In the time-honored tradition of sports enthusiasts and the league commissioners who they love to hate, Bud Light is making sure that a virtual event won’t keep dedicated fans from one of the most important parts of every NFL draft: booing the commissioner.
The beer brand is asking fans to record their boos and tag Bud Light on social media to make sure that NFL Commissioner Roger Goodell receives them.

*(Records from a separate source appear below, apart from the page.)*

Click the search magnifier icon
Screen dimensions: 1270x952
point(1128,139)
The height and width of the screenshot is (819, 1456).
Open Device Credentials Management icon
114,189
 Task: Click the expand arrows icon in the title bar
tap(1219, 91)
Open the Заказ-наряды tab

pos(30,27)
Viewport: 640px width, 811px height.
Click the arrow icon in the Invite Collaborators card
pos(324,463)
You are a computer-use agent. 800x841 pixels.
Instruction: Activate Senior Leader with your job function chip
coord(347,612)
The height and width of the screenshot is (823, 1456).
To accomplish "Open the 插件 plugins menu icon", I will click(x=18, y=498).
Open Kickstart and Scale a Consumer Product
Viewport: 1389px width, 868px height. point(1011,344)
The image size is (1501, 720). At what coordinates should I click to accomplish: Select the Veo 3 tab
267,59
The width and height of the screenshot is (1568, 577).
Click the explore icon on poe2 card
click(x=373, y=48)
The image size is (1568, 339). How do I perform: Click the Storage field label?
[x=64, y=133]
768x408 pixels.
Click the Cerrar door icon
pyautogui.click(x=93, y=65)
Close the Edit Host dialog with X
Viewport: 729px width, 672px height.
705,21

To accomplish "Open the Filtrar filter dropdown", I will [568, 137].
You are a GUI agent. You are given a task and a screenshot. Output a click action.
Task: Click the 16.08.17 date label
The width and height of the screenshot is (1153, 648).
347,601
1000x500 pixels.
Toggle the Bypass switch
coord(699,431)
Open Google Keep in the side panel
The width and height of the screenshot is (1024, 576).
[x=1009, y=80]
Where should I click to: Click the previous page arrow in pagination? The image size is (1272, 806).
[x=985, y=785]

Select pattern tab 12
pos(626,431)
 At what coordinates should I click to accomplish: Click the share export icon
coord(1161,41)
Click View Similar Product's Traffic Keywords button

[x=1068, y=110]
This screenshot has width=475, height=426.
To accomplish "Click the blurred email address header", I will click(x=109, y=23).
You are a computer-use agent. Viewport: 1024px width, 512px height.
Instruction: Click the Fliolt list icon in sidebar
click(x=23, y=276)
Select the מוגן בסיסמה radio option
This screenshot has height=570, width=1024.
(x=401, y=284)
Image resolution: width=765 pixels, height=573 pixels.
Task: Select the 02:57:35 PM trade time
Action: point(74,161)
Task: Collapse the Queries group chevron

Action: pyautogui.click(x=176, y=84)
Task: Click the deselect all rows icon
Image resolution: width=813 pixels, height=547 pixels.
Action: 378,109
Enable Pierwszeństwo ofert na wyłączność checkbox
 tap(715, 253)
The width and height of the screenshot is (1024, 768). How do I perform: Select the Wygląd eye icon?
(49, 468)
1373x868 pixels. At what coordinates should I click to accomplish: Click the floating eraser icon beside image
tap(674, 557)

For each boo submitted by the end of the draft on Saturday, Bud Light’s donating $1 (up to $500,000) to the NFL’s “Draft-A-Thon,” a fundraising effort by the NFL to benefit organizations on the front-lines of the fight against the coronavirus.
Today, the brand released a 30-second spot featuring Goodell himself at home with his dog, encouraging fans to hurl negativity in his direction for charity.
The stunt falls squarely into the marketing strategy of Anheuser-Busch’s U.S. CMO Marcel Marcondes, who describes the “winning formula” as a combination of serving relevance to consumers by allowing them to do something they already want to do, while staying true to the brand and supporting the industry or community in some way. It also helps that they can have some fun with it.
“We’re finding light-hearted things like in times like this,” said Marcondes.
After coming up with the idea for a campaign centered on booing—Marcondes called it something “we had to do”—Bud Light approached the NFL. Maybe a bit surprisingly, “they fully embrace it,” he said.
It’s also indicative of how the brand has changed the way it works with partners and approaches consumers as a result of the Covid-19 pandemic. Everything requires more agility, while at the same time ensuring careful consideration, Marcondes said.
“We’re changing the way we deal with our partners with the leagues, and even with consumers, so that everything becomes more spontaneous,” he said. But in keeping with the spirit of Bud Light, they’re finding ways to be positive and give consumers ways to have a good time.
“We leverage the opportunities we have to have fun,” said Marcondes.